## start GIVEN DATA
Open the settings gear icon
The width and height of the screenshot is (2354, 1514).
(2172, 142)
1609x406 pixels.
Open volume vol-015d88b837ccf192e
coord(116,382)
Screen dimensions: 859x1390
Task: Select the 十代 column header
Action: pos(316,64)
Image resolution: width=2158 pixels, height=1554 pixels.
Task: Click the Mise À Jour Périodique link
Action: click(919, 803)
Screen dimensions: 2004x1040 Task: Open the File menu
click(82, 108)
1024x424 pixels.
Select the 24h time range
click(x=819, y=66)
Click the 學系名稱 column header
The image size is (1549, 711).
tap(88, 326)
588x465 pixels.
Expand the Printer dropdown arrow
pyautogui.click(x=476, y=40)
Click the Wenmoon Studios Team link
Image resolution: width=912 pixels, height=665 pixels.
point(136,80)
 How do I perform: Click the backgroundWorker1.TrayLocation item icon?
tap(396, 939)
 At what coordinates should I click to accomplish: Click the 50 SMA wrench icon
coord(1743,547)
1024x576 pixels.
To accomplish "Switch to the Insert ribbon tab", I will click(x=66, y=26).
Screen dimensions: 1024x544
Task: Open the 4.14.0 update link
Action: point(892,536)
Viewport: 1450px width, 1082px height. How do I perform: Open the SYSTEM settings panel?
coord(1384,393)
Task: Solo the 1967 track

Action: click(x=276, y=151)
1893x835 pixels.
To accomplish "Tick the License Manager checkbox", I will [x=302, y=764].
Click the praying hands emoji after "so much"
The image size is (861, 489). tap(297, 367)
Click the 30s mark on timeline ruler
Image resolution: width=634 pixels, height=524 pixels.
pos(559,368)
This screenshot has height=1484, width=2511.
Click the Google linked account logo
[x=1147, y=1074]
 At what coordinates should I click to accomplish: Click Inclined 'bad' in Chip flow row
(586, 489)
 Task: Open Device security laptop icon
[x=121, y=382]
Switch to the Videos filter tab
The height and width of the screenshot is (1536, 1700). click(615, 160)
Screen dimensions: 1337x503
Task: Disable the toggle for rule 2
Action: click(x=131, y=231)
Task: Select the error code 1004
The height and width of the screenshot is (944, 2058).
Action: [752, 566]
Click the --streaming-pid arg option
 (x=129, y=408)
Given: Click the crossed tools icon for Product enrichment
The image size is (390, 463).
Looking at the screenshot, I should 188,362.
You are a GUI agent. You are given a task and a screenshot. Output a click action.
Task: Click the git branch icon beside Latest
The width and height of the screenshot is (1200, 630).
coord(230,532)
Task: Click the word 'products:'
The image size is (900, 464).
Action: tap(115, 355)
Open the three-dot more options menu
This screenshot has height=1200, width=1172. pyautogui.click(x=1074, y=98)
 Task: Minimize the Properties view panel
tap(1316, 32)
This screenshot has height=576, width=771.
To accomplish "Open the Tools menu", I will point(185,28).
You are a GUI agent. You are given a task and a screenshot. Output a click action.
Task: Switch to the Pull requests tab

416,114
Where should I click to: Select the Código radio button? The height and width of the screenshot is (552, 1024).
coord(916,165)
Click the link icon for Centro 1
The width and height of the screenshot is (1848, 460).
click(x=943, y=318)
## end GIVEN DATA
WORK TO COMPLETE> Return each line from the entries above unchanged, covering every entry.

FULL RESPONSE>
Open the settings gear icon
The width and height of the screenshot is (2354, 1514).
(2172, 142)
1609x406 pixels.
Open volume vol-015d88b837ccf192e
coord(116,382)
Screen dimensions: 859x1390
Task: Select the 十代 column header
Action: pos(316,64)
Image resolution: width=2158 pixels, height=1554 pixels.
Task: Click the Mise À Jour Périodique link
Action: click(919, 803)
Screen dimensions: 2004x1040 Task: Open the File menu
click(82, 108)
1024x424 pixels.
Select the 24h time range
click(x=819, y=66)
Click the 學系名稱 column header
The image size is (1549, 711).
tap(88, 326)
588x465 pixels.
Expand the Printer dropdown arrow
pyautogui.click(x=476, y=40)
Click the Wenmoon Studios Team link
Image resolution: width=912 pixels, height=665 pixels.
point(136,80)
 How do I perform: Click the backgroundWorker1.TrayLocation item icon?
tap(396, 939)
 At what coordinates should I click to accomplish: Click the 50 SMA wrench icon
coord(1743,547)
1024x576 pixels.
To accomplish "Switch to the Insert ribbon tab", I will click(x=66, y=26).
Screen dimensions: 1024x544
Task: Open the 4.14.0 update link
Action: point(892,536)
Viewport: 1450px width, 1082px height. How do I perform: Open the SYSTEM settings panel?
coord(1384,393)
Task: Solo the 1967 track

Action: click(x=276, y=151)
1893x835 pixels.
To accomplish "Tick the License Manager checkbox", I will [x=302, y=764].
Click the praying hands emoji after "so much"
The image size is (861, 489). tap(297, 367)
Click the 30s mark on timeline ruler
Image resolution: width=634 pixels, height=524 pixels.
pos(559,368)
This screenshot has height=1484, width=2511.
Click the Google linked account logo
[x=1147, y=1074]
 At what coordinates should I click to accomplish: Click Inclined 'bad' in Chip flow row
(586, 489)
 Task: Open Device security laptop icon
[x=121, y=382]
Switch to the Videos filter tab
The height and width of the screenshot is (1536, 1700). click(615, 160)
Screen dimensions: 1337x503
Task: Disable the toggle for rule 2
Action: click(x=131, y=231)
Task: Select the error code 1004
The height and width of the screenshot is (944, 2058).
Action: [752, 566]
Click the --streaming-pid arg option
 (x=129, y=408)
Given: Click the crossed tools icon for Product enrichment
The image size is (390, 463).
Looking at the screenshot, I should 188,362.
You are a GUI agent. You are given a task and a screenshot. Output a click action.
Task: Click the git branch icon beside Latest
The width and height of the screenshot is (1200, 630).
coord(230,532)
Task: Click the word 'products:'
The image size is (900, 464).
Action: tap(115, 355)
Open the three-dot more options menu
This screenshot has height=1200, width=1172. pyautogui.click(x=1074, y=98)
 Task: Minimize the Properties view panel
tap(1316, 32)
This screenshot has height=576, width=771.
To accomplish "Open the Tools menu", I will point(185,28).
You are a GUI agent. You are given a task and a screenshot. Output a click action.
Task: Switch to the Pull requests tab

416,114
Where should I click to: Select the Código radio button? The height and width of the screenshot is (552, 1024).
coord(916,165)
Click the link icon for Centro 1
The width and height of the screenshot is (1848, 460).
click(x=943, y=318)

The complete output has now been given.